Yeah, behind on updates again. But, again for good reason. C continues to make forward progress and with forward progress means spending more time with my angel and her spending more time on my tablet :-)

So Day 10 - Saturday  -

The doctors decided to push C to see how much she would tolerate and how well she would do. Did not see neurologist as he is not in the hospital on the weekends but already heard from cardiologist that her ct angiogram was clear. There was no sign of stroke, no clot, no annuerism and no injury to her brain. We were so relieved to get that news but still needed to hear from neurologist after he reviewed the scan and what his plan would be from there. Since got good news on scan, did not mind waiting until Monday to see neurologist.

C's EP cardiologist was on service for the weekend which was awesome. Hence why he was willing and able to push her when staff is reduced on the weekend. So he cut her iv meds way down again. Both her amiodarone and milrinone were cut way back. The milrinone could have been stopped and the amiodarone could be switche to oral but he was stil thinking impending cath and did not want to take her off the iv drips. The pacer also stayed connected. He turned the rate way down but left it on and connected. C has did well with that all day and has stayed in sinus rhythm. Very good.
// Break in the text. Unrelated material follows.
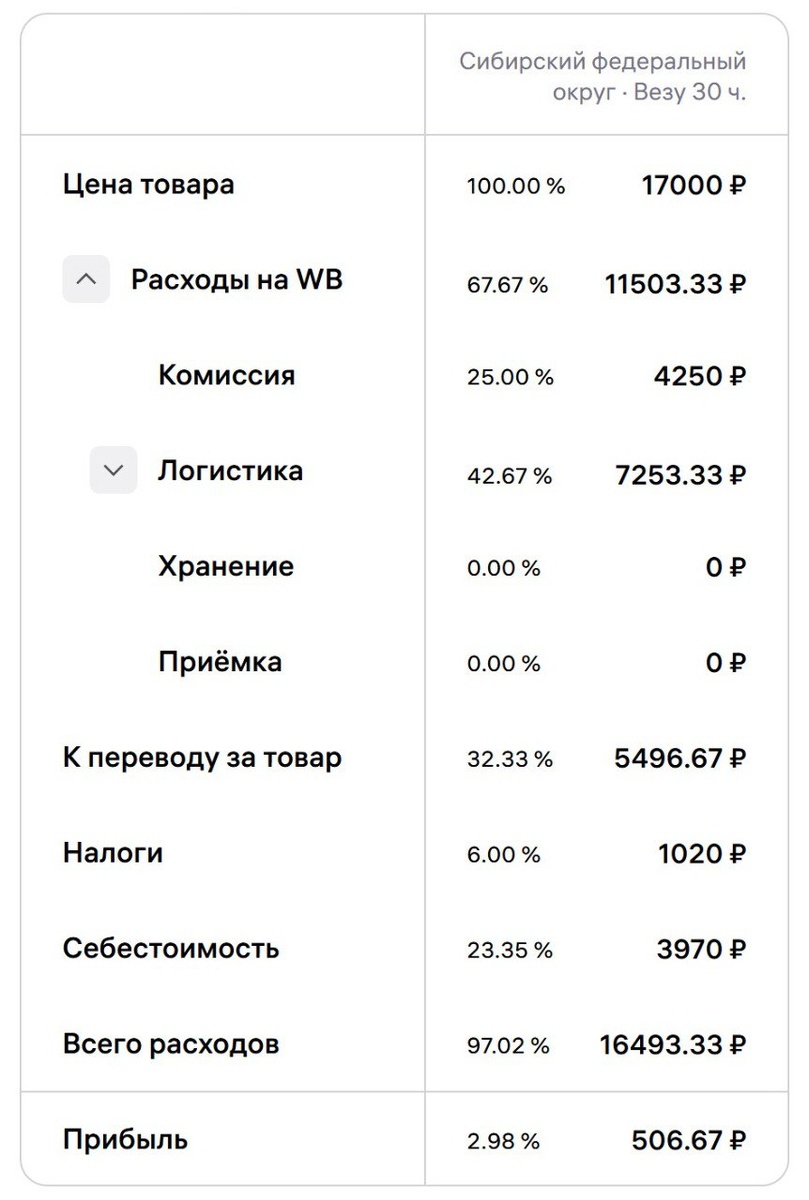This screenshot has width=809, height=1200.
Task: Select the Приёмка row label
Action: point(220,662)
They decided to see what C would do with no oxygen on at all, so she was switched to room air from 3 liter flow and 100% oxygen. I know, big switch right? But she did well all day and managed to keep her oxygen saturations in the 80's. Unfortunately both the flow and oxygen had to be turned back on as C desatted all night and hung in the very low 70's. I did night watch Saturday as Kevin went home to be with the boys. His mom was having a party for her 70th birthday and all of Kevin's family was in town. He was looking forward to going and so were the boys. Kyle also had a church retreat on Sunday for his sacremental prep and Kevin really wanted to do that with him. So, Kevin got to see the boys and sleep in our own bed. Somewhat jealous on both accounts but he totally deserve that night of sleep after all the nights he has spent in the hospital with C.

C also had her chest tubes pulled. Finally. Her xrays showed clear lungs and there was no further drainage so out they came. Oh what a happy girl C was once those came out. She was more comfortable than she had been since surgery. We were still giving her Tylenol as needed to make sure she had no pain.
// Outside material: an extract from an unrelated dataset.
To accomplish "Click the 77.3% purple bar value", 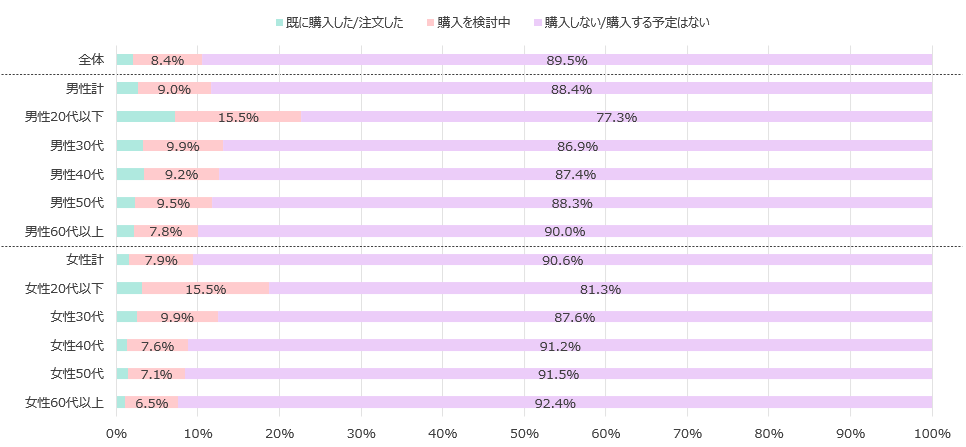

The best part of Saturday was that they finally let her get out of bed and walk. She was so excited. Unfortunately she thought it meant we were leaving for good and threw an absolute fit when we told her she had to go back to her room. She was so worked up and screaming so hard she actually raised her oxygen saturation by opening up her lungs. But as much as we hoped the lower sats were a product of her lung she kind of proved us wrong when she could not keep them above 70 that night.
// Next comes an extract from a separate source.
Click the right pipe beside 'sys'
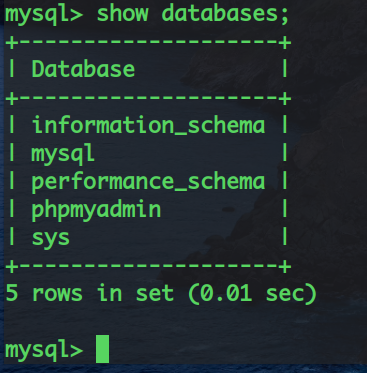click(x=285, y=237)
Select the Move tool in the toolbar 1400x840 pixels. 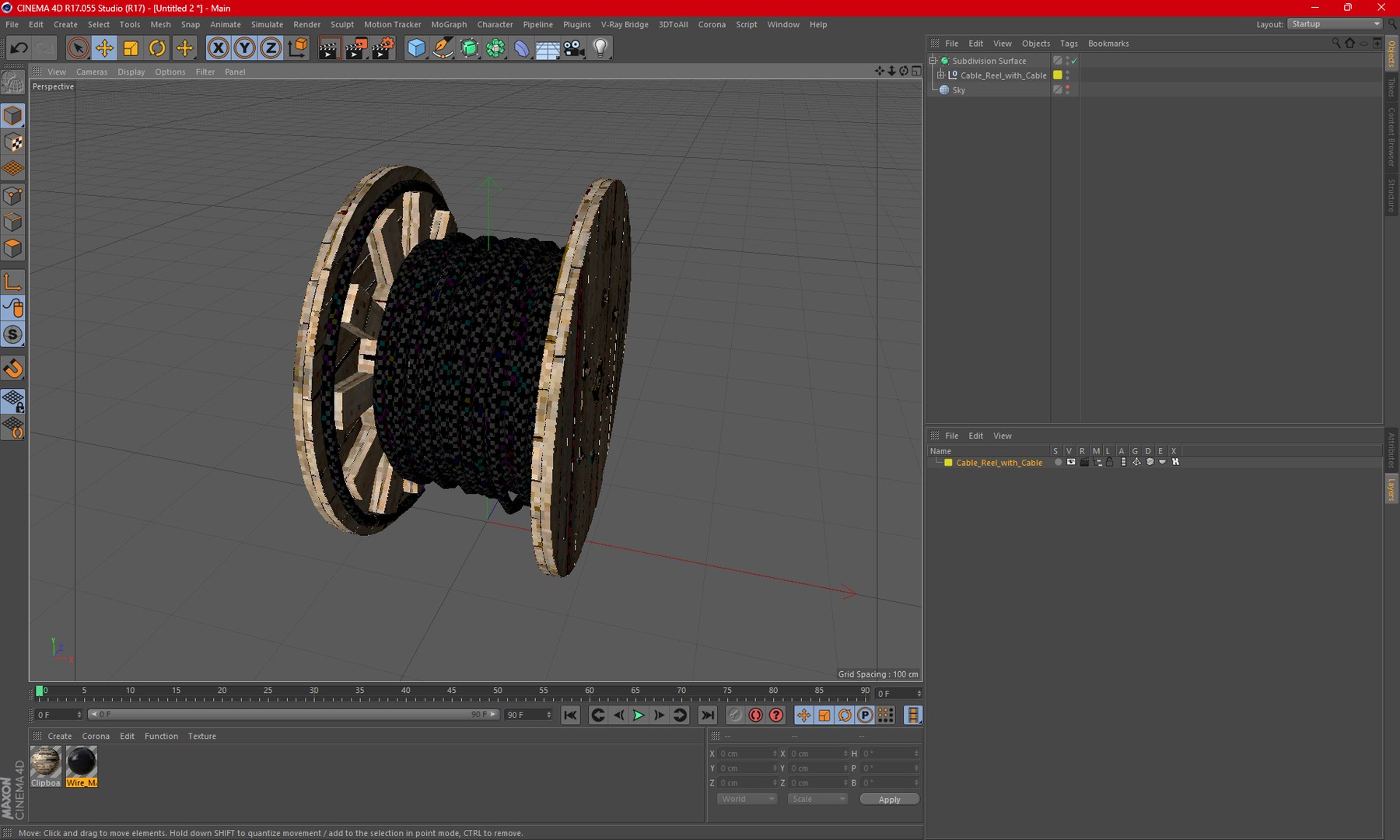(x=104, y=48)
We also continued on with her feeds as we do at home. She did vomit once and of course all over herself so that required dressing changes. Awesome. But getting her up and walking really helps get her bowels moving.

Overall we had a great day and some hope we could avoid another cath before going home.

1 comment:

Sharron Johnson said...

Great news! But poor C, thinking she was going home then finding out, not. How awesome that the chest tubes came out! These kids put up with so much as far as all the stuff they're hooked up to, plugged into and who knows what all. And they handle it like troopers. Most adults I know would not handle it as well. Glad Kevin was able to be there for Kyle's camp and his mom's birthday. It must feel awesome to get away from the hospital for a bit. Prayers still going up!